- EXERCISE INSTRUCTIONS -
Return each entry word for word, without its pictures.

- DATA LISTING -
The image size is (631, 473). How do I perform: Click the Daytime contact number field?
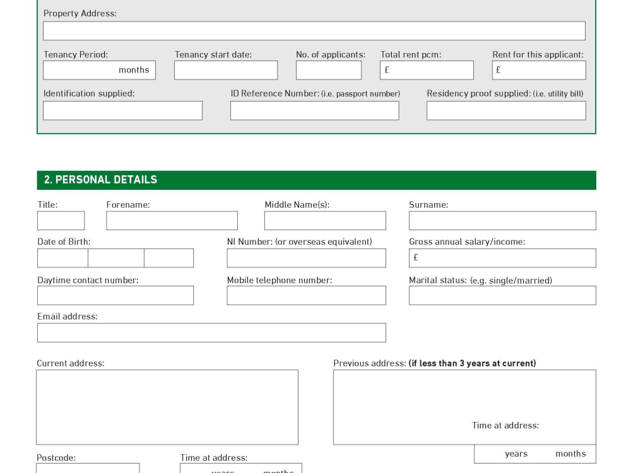click(115, 295)
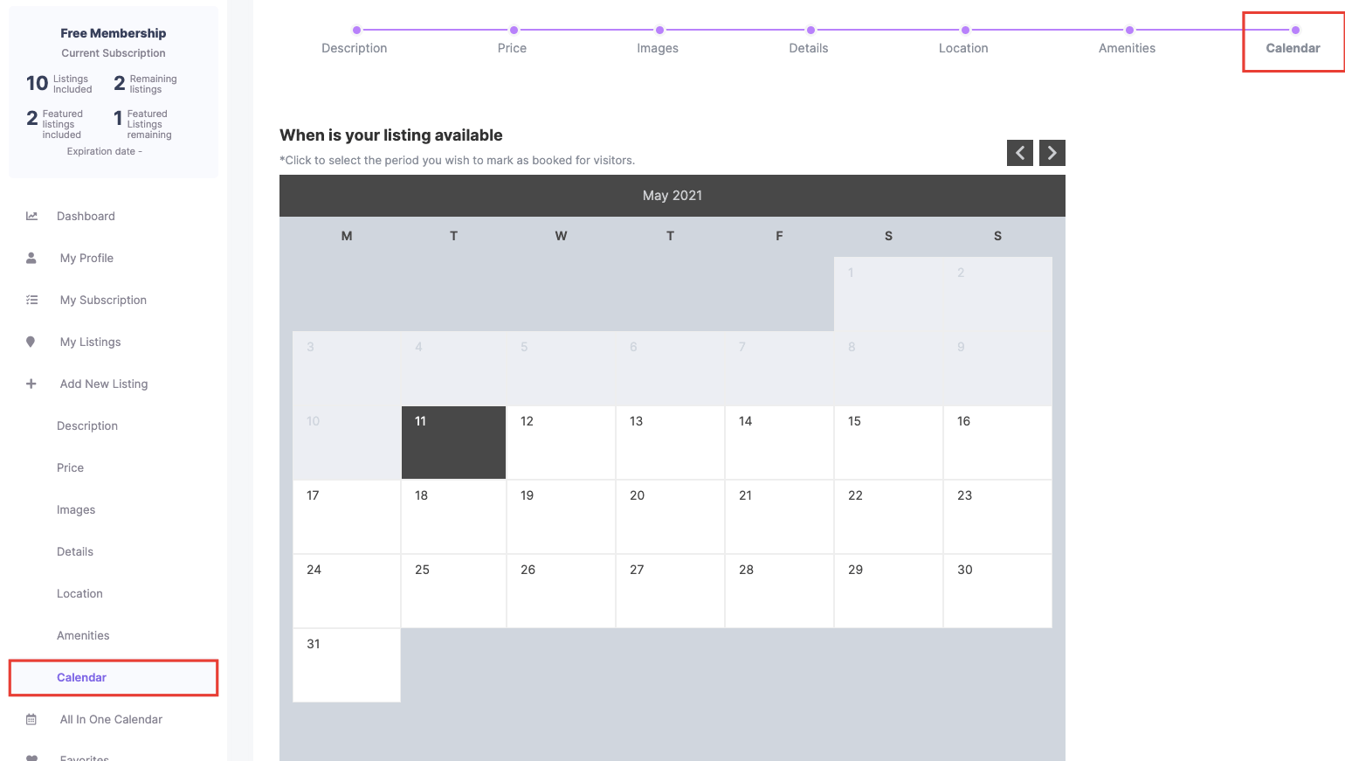Select the My Profile person icon
Screen dimensions: 1345x761
pos(31,257)
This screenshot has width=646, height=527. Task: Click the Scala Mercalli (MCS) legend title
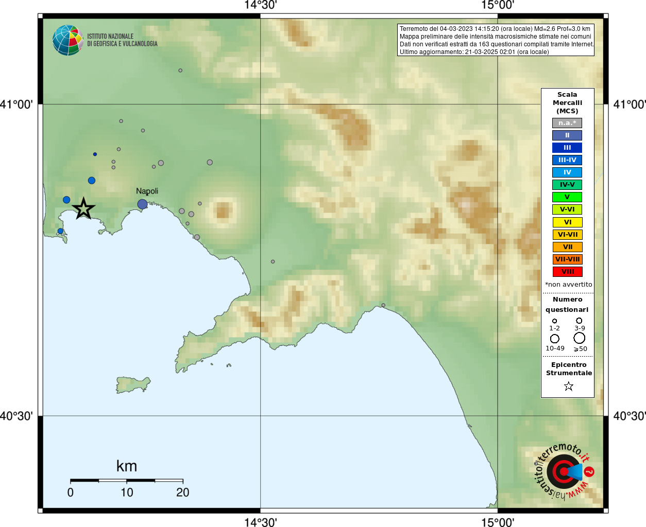coord(567,103)
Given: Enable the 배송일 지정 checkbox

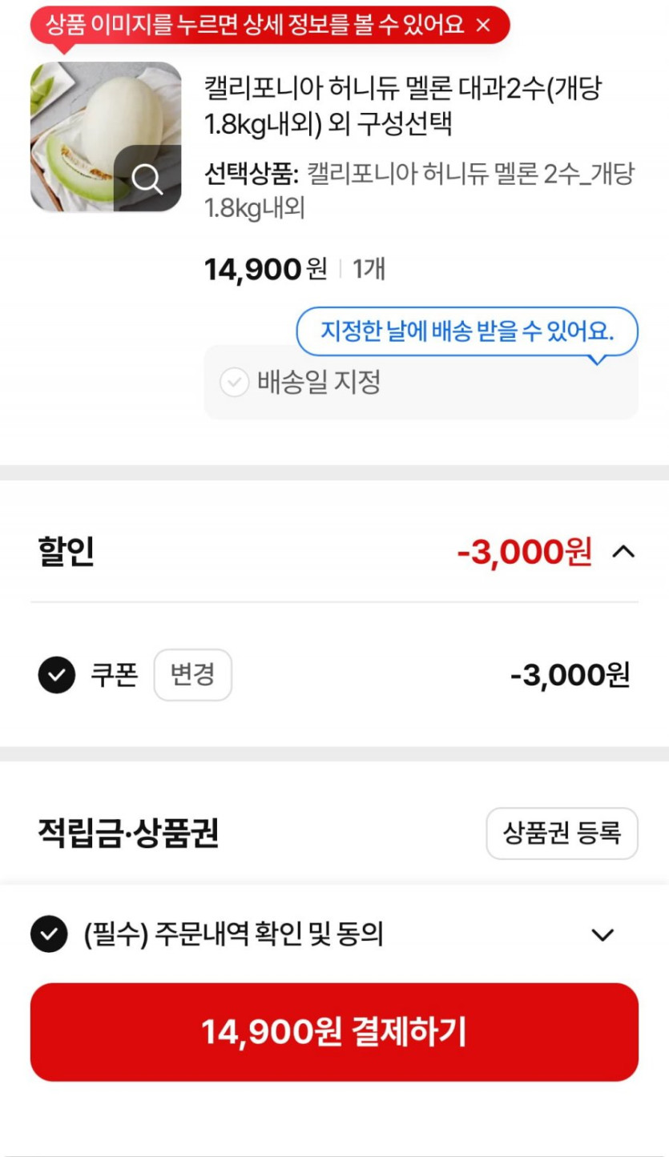Looking at the screenshot, I should click(235, 383).
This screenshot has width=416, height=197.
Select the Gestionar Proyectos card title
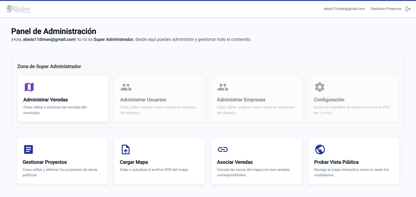tap(45, 162)
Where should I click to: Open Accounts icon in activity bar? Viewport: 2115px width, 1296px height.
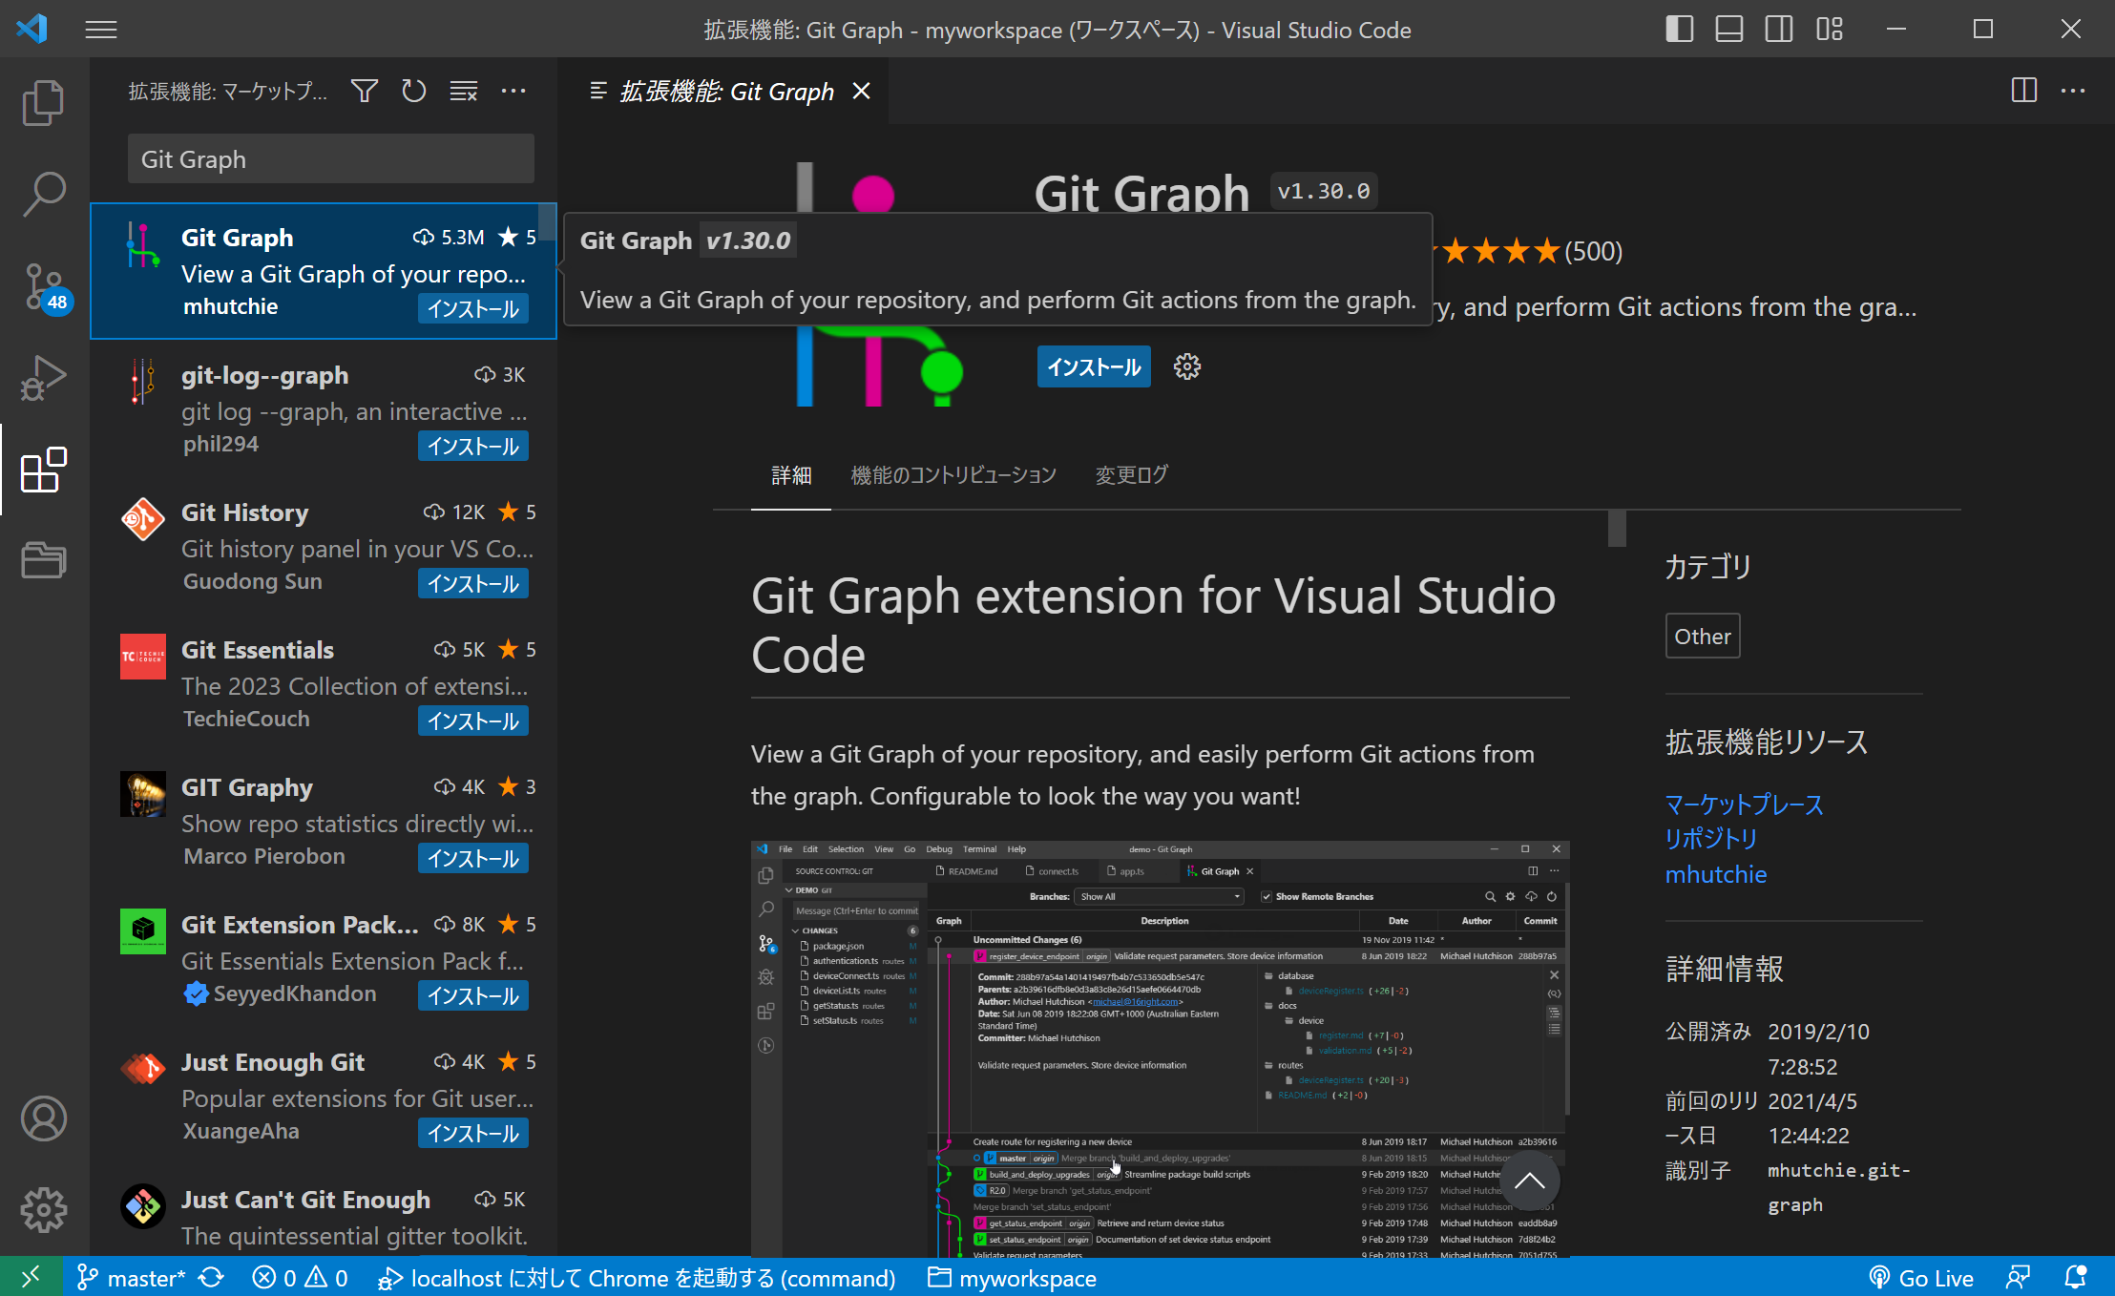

- ANSWER TO THE PROBLEM -
The image size is (631, 473). How do I perform: Click the Daytime contact number field?
click(115, 295)
Select the My Profile person icon
Screen dimensions: 1345x761
pos(31,257)
This screenshot has width=646, height=527. Task: Click the Scala Mercalli (MCS) legend title
coord(567,103)
Given: Enable the 배송일 지정 checkbox

Looking at the screenshot, I should click(235, 383).
This screenshot has width=416, height=197.
Select the Gestionar Proyectos card title
tap(45, 162)
Where should I click to: Open Accounts icon in activity bar? Viewport: 2115px width, 1296px height.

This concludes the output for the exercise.